Set problem 1: In the passage on class in British politics, who became chairman of the Conservative Party?
Set problem 2: Write the next part of the passage on class in British politics, picking up after its final sentence.

Selected excerpt:
┄┄┄┄┄┄
When David Cameron, the current British Prime Minister, was running for office he suffered the brand of being an elite Oxford University graduate. He was simply seen as being too upper class and aloof, and plainly out of touch with what the people of Britain wanted and needed. He had to very quickly brush off the upper crust demeanour and look “normal”.

His colleague and the current Chancellor of Exchequer, George Osborne, was asked to lie low during elections because he seemed even more upper class for the needs of the people of Britain. The Conservative Party feared loss at a time when Britain saw one of its worse recessions. The Britain today is different.

The once immigrants from all over the world, are British today. They brought in an unlikely face to woo the people of Britain again. A working class, Muslim lawyer, Baroness Sayeeda Warsi became the chairman of the Conservative Party.

A country that created the class system, conquered and ruled so many countries around the world and started the game of football, today, lost football even before making the semi-finals and had to conceal upper class credentials for fear of reprieve at the polls.

It has a British Pakistani chairing the oldest party in that country. The party once led by Winston Churchill and Margaret Thatcher. The party that led World War II and conquered many countries, and Malaysia included.

So if you doubt change is lurking, you are right. It is not! It is here to displace those reticent to change. The PTD is not exclusive. It can never be if Malaysia is to see a better tomorrow.
┄┄┄┄┄┄
Extracted material:
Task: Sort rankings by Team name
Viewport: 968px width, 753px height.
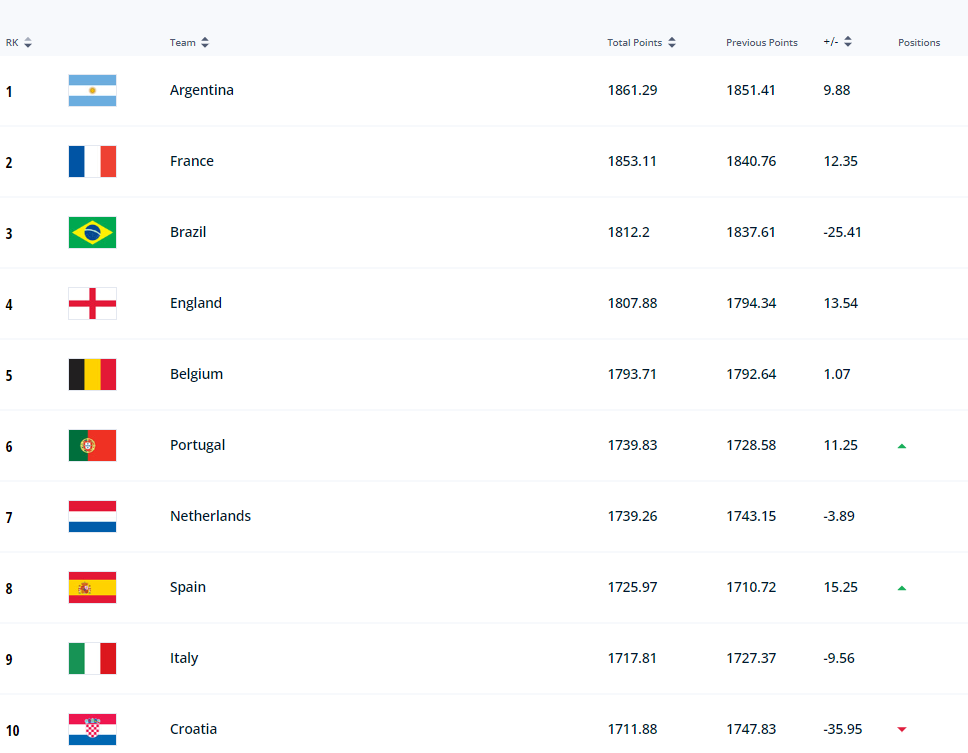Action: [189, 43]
┄┄┄┄┄┄
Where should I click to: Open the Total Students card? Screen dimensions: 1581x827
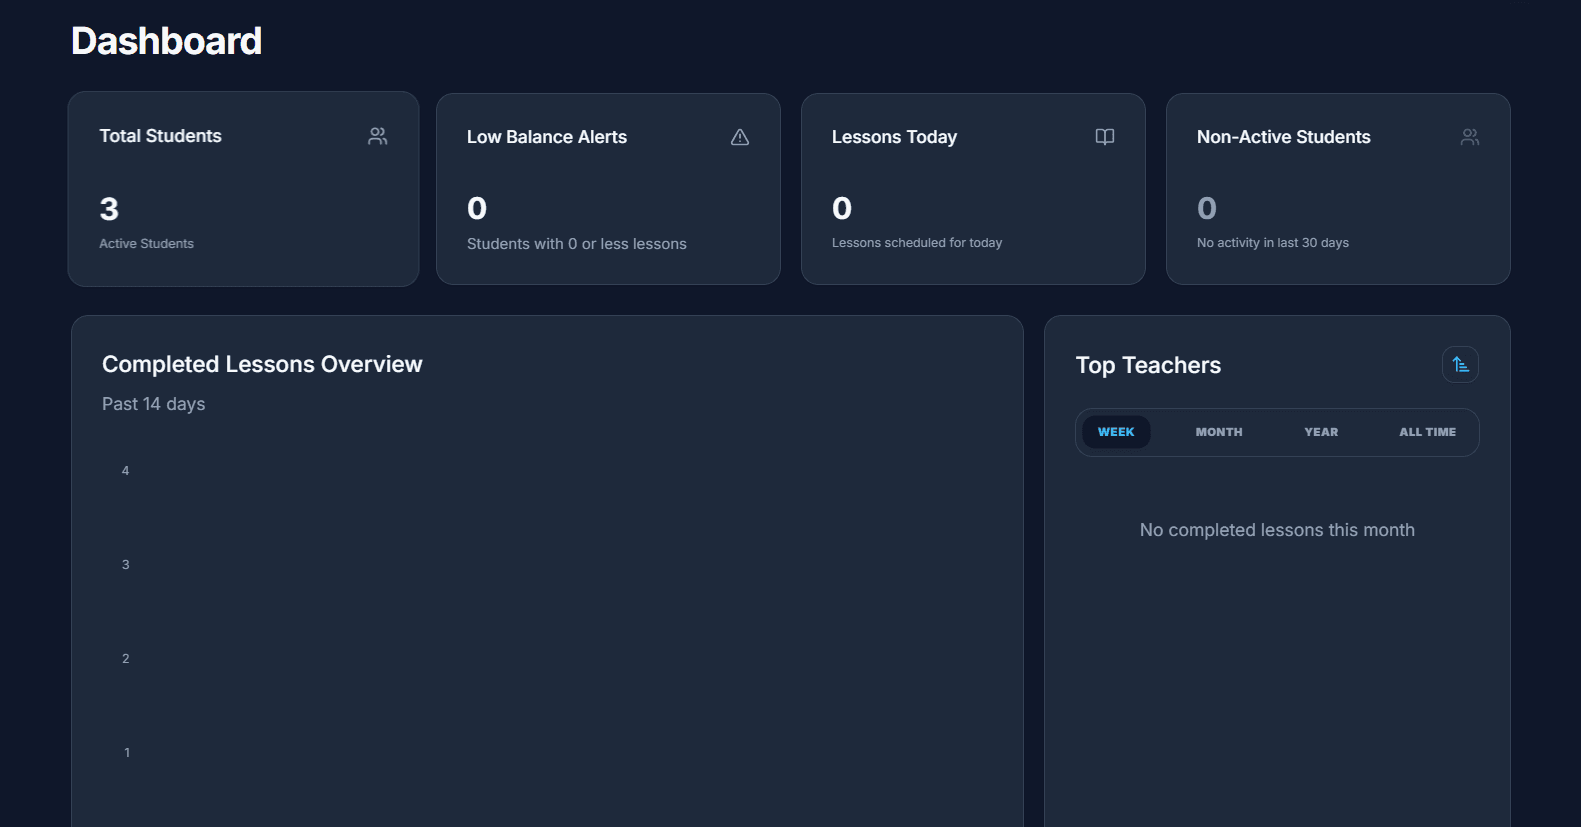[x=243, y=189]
┄┄┄┄┄┄
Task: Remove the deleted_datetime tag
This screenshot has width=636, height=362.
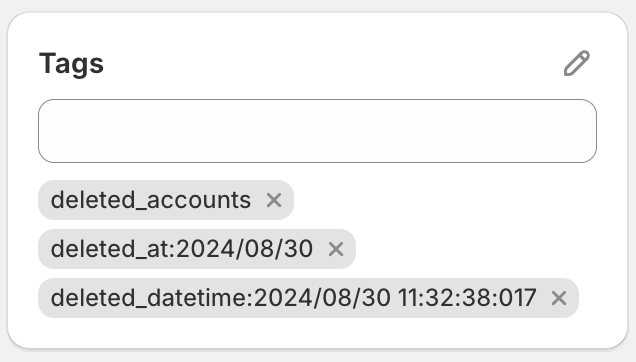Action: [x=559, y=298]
┄┄┄┄┄┄
Written response 1: Baroness Sayeeda Warsi, a working-class Muslim lawyer.

Written response 2:
What must be exclusive to Public Service is only EXCELLENCE. We must create a caste and class system based on the merits of excellence only. When honourable ministers, secretaries-general, directors-general request for new recruits, their requests are simple, “Someone good, if not great!”

They no longer ask for a PTD, or of a certain race or someone of a particular service ranking. Why? Because they want to look good themselves. A leader can only be as good as the officers who work with and for them.

Each of our jobs, and mine included, can be done by a non-PTD Officer today. It can be done by someone outside of the public service altogether. It can be done by a Malaysian from any race. Nissan and many Japanese companies can be helmed by non-Japanese!

Yet not so many years ago, the Japanese word to refer to non-Japanese was the now derogatory “Gaijin” – Aliens! So if we are still in our slumbers thinking that only a PTD Officer can be a secretary-general, and the next chief secretary, I’d say, “Morning has broken, please smell the coffee!”

As tough as my words probably are this morning, the realities out there are even tougher, if not merciless. Our country is investing much in enhancing and strengthening itself. The message is no longer work hard and be better at what you do. The message is, “Shape up or be prepared to be shipped out.”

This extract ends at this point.